The first two stories in La continuación y otras páginas are childhood stories.
The first is "Extraña visita," in which a little girl named Leonor goes with her father to visit her father's friend, who has a daughter her own age. There's some neat descriptions in this short story, such as the friend being "so tall that he seems isolated from the world by his height" and of Elena, the daughter, having black hair but a face "so transparent that it seemed as if it had been erased." While playing, the girls spy on their fathers talking in the study. (Their sight is distorted by a white curtain drawn across the window.) Leonor gets the impression that her father is crying, but afterwards his demeanor convinces her that she must have been mistaken. They don't go back to Elena's house, and Leonor finds that Elena's face has been erased from her memory. Not much happens, so this story is largely about its use of language and imagery, which it admittedly does pretty well.

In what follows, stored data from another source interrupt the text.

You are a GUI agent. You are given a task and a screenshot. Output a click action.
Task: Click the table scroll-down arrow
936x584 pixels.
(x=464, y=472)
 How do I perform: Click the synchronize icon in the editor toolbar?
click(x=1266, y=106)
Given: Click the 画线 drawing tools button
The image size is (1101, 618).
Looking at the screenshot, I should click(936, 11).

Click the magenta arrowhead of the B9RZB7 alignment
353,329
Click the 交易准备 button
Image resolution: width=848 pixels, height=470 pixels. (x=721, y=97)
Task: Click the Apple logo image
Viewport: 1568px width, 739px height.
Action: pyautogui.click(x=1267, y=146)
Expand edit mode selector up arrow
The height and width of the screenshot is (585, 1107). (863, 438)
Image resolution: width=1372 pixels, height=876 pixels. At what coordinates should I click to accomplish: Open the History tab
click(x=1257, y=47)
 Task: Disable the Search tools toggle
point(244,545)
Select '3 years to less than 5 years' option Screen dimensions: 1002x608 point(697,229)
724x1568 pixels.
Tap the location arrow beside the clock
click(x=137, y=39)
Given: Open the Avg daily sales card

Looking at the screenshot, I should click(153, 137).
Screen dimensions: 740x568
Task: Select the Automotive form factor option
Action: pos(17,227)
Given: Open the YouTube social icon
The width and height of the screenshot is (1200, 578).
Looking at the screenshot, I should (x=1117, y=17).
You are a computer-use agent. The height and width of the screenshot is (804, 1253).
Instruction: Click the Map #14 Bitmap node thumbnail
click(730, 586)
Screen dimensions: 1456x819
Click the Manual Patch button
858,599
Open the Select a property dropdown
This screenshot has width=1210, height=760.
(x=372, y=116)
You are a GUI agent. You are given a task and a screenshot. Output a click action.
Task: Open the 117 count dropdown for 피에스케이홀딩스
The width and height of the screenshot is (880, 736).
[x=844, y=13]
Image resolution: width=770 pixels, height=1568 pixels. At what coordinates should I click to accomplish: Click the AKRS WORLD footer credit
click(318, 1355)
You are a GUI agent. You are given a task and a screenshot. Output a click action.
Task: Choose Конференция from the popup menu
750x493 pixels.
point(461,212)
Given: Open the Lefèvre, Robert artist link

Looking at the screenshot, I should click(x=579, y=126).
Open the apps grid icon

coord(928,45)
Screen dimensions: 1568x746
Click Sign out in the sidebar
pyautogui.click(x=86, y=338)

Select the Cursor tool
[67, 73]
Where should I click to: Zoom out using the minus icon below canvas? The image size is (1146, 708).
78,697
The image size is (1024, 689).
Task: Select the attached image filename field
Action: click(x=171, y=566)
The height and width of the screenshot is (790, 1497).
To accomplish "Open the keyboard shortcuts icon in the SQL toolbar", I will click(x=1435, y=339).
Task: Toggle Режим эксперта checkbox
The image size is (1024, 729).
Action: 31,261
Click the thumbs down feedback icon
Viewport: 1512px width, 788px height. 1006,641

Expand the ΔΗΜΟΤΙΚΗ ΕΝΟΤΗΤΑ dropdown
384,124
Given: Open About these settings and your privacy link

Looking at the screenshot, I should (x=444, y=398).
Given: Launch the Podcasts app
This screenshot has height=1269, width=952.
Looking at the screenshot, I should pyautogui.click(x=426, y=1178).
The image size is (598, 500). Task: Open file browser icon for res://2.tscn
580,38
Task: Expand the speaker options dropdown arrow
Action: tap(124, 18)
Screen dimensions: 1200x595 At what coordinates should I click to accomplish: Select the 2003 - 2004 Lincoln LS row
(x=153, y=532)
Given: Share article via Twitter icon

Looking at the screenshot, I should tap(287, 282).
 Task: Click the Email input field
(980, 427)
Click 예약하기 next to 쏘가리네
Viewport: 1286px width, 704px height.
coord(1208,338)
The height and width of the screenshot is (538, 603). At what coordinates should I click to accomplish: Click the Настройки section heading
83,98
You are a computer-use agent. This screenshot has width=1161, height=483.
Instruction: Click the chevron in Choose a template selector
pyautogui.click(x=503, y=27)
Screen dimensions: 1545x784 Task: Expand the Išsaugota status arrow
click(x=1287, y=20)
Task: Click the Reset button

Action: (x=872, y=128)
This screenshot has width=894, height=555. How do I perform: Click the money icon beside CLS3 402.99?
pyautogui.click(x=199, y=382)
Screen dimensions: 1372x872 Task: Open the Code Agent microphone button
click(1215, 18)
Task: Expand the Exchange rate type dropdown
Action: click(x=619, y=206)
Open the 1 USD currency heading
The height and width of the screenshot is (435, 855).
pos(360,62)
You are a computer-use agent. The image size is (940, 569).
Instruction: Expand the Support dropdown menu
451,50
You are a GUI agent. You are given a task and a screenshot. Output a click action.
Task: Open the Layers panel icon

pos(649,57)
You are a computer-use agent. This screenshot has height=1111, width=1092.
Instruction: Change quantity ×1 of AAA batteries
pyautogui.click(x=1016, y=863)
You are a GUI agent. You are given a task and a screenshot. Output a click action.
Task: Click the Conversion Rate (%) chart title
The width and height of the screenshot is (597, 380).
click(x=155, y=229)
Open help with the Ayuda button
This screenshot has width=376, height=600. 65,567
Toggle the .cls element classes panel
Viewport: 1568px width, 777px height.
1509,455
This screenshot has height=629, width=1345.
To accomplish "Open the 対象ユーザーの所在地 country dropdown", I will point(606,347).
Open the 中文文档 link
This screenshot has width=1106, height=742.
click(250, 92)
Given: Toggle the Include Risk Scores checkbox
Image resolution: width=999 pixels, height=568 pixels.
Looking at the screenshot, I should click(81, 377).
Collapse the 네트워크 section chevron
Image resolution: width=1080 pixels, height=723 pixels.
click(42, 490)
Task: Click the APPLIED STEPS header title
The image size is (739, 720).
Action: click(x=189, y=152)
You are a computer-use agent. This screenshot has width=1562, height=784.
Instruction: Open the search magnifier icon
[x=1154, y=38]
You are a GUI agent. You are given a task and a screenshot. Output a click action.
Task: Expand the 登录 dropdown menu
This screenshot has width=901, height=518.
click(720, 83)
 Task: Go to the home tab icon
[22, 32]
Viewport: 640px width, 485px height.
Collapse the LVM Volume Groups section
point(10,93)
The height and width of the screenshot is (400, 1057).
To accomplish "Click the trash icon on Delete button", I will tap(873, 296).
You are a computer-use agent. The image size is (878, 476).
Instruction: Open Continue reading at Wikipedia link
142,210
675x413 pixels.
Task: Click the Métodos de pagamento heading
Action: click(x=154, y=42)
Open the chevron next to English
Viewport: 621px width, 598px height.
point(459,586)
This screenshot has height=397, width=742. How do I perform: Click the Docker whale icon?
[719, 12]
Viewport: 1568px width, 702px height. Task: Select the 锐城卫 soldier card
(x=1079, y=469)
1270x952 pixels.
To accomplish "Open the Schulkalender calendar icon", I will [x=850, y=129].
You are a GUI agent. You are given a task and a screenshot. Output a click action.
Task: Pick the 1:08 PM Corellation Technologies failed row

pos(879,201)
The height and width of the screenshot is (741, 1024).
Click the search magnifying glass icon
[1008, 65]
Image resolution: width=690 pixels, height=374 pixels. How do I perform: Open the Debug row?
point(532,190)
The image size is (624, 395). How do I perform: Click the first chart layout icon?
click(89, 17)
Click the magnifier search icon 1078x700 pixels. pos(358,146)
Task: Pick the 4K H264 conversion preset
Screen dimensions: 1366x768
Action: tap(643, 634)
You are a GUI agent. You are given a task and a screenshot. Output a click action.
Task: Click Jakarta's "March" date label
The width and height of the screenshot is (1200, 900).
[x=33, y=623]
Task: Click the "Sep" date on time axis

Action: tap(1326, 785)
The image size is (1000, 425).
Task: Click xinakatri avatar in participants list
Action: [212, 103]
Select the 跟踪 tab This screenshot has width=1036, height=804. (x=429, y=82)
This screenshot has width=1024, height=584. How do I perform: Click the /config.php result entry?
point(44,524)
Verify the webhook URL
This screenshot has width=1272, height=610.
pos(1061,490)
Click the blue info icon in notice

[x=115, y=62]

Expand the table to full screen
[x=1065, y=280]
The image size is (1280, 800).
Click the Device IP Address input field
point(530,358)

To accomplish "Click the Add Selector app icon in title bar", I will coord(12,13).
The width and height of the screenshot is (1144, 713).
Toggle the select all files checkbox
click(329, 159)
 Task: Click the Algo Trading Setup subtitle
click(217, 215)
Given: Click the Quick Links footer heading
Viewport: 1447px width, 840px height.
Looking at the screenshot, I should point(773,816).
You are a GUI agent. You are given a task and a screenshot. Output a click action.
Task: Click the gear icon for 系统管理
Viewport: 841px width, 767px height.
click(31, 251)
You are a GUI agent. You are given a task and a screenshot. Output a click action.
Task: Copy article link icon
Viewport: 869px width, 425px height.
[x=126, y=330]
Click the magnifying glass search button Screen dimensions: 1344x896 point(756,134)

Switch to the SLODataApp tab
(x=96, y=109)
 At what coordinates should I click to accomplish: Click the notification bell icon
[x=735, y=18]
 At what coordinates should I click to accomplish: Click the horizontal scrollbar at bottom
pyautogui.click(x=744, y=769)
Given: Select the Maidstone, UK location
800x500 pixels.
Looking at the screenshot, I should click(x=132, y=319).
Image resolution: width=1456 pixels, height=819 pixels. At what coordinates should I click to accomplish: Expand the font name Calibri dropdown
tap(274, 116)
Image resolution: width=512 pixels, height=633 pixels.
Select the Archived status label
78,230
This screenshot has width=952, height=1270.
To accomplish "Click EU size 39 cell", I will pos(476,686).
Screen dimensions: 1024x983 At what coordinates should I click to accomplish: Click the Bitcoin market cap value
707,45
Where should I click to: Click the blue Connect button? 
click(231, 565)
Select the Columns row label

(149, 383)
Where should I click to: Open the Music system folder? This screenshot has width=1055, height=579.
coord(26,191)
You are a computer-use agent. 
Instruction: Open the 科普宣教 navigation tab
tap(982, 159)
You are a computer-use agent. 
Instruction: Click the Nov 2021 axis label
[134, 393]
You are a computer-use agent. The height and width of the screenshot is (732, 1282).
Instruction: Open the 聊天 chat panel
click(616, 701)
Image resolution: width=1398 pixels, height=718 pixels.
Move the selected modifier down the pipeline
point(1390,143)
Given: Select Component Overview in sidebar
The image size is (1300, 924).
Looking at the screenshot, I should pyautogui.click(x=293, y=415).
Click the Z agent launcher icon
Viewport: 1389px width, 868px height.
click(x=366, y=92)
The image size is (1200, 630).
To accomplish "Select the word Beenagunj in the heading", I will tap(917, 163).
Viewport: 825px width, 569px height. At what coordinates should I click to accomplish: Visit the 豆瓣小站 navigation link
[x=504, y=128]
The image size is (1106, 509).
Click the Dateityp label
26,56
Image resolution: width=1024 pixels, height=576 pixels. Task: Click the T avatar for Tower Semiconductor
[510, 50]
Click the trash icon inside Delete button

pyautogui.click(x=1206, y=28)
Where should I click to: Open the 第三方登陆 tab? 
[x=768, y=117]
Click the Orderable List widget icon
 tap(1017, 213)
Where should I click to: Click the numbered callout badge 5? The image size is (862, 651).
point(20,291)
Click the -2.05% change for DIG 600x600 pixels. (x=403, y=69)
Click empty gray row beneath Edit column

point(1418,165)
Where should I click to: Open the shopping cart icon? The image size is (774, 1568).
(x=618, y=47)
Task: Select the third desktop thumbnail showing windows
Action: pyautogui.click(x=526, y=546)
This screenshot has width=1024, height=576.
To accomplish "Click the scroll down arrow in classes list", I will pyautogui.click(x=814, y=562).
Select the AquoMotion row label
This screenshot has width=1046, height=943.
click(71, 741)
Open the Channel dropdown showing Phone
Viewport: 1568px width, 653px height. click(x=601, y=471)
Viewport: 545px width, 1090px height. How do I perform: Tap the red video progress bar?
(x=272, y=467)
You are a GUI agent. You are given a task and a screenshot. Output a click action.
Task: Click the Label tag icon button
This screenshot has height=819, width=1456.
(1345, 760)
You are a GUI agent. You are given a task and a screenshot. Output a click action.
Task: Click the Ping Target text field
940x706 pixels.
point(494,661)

"La siesta en el cedro" centers on Elena, who may or may not be the same girl from the previous story. Elena is friends with the gardener's daughters, Cecilia and Esther. Cecilia comes down with an illness which has apparently already killed three other people. Elena doesn't really care--she even drinks from a glass that Cecilia has drunk from--but her parents make sure to keep Cecilia away. Cecilia dies, and Elena goes to vist the family but is disgusted as to the extent that they seem to be getting on with their lives.
There's a certain sadness to both stories, stronger in the second, as well as a sense of mystery. The mystery isn't supernatural so much as a product of the interaction between children and adults. In a way, I'm reminded of Julio Cortazar who also wrote short stories about childhood with their fair share of mystery and sadness.